**TASK INSTRUCTIONS**
Given the material below, output exactly the lines from the line with "Förnamn (510, 553)" to the line with "For every named target in this 103×2576", both ends included, and no other lines.
========================================================================
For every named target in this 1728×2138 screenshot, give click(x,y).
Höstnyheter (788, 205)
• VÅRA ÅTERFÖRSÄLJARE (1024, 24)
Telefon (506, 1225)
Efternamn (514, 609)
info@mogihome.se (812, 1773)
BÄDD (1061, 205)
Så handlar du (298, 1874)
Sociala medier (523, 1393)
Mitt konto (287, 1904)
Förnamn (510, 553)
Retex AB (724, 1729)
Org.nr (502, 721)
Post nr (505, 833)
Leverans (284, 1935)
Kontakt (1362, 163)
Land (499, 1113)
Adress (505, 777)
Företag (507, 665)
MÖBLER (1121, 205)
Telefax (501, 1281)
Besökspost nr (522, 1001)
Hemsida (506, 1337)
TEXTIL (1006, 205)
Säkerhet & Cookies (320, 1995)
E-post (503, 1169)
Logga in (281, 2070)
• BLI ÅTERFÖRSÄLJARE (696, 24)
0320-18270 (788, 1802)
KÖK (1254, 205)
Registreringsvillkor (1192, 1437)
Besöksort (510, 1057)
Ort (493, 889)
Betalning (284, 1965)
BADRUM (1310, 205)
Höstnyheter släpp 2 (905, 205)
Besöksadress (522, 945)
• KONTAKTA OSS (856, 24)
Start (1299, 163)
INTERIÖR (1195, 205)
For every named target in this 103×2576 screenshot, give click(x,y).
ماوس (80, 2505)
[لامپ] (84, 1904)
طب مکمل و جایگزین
========================================================================
**FINISHED TASK**
Förnamn (510, 553)
Retex AB (724, 1729)
Org.nr (502, 721)
Post nr (505, 833)
Leverans (284, 1935)
Kontakt (1362, 163)
Land (499, 1113)
Adress (505, 777)
Företag (507, 665)
MÖBLER (1121, 205)
Telefax (501, 1281)
Besökspost nr (522, 1001)
Hemsida (506, 1337)
TEXTIL (1006, 205)
Säkerhet & Cookies (320, 1995)
E-post (503, 1169)
Logga in (281, 2070)
• BLI ÅTERFÖRSÄLJARE (696, 24)
0320-18270 (788, 1802)
KÖK (1254, 205)
Registreringsvillkor (1192, 1437)
Besöksort (510, 1057)
Ort (493, 889)
Betalning (284, 1965)
BADRUM (1310, 205)
Höstnyheter släpp 2 (905, 205)
Besöksadress (522, 945)
• KONTAKTA OSS (856, 24)
Start (1299, 163)
INTERIÖR (1195, 205)
For every named target in this 103×2576 screenshot, give click(x,y).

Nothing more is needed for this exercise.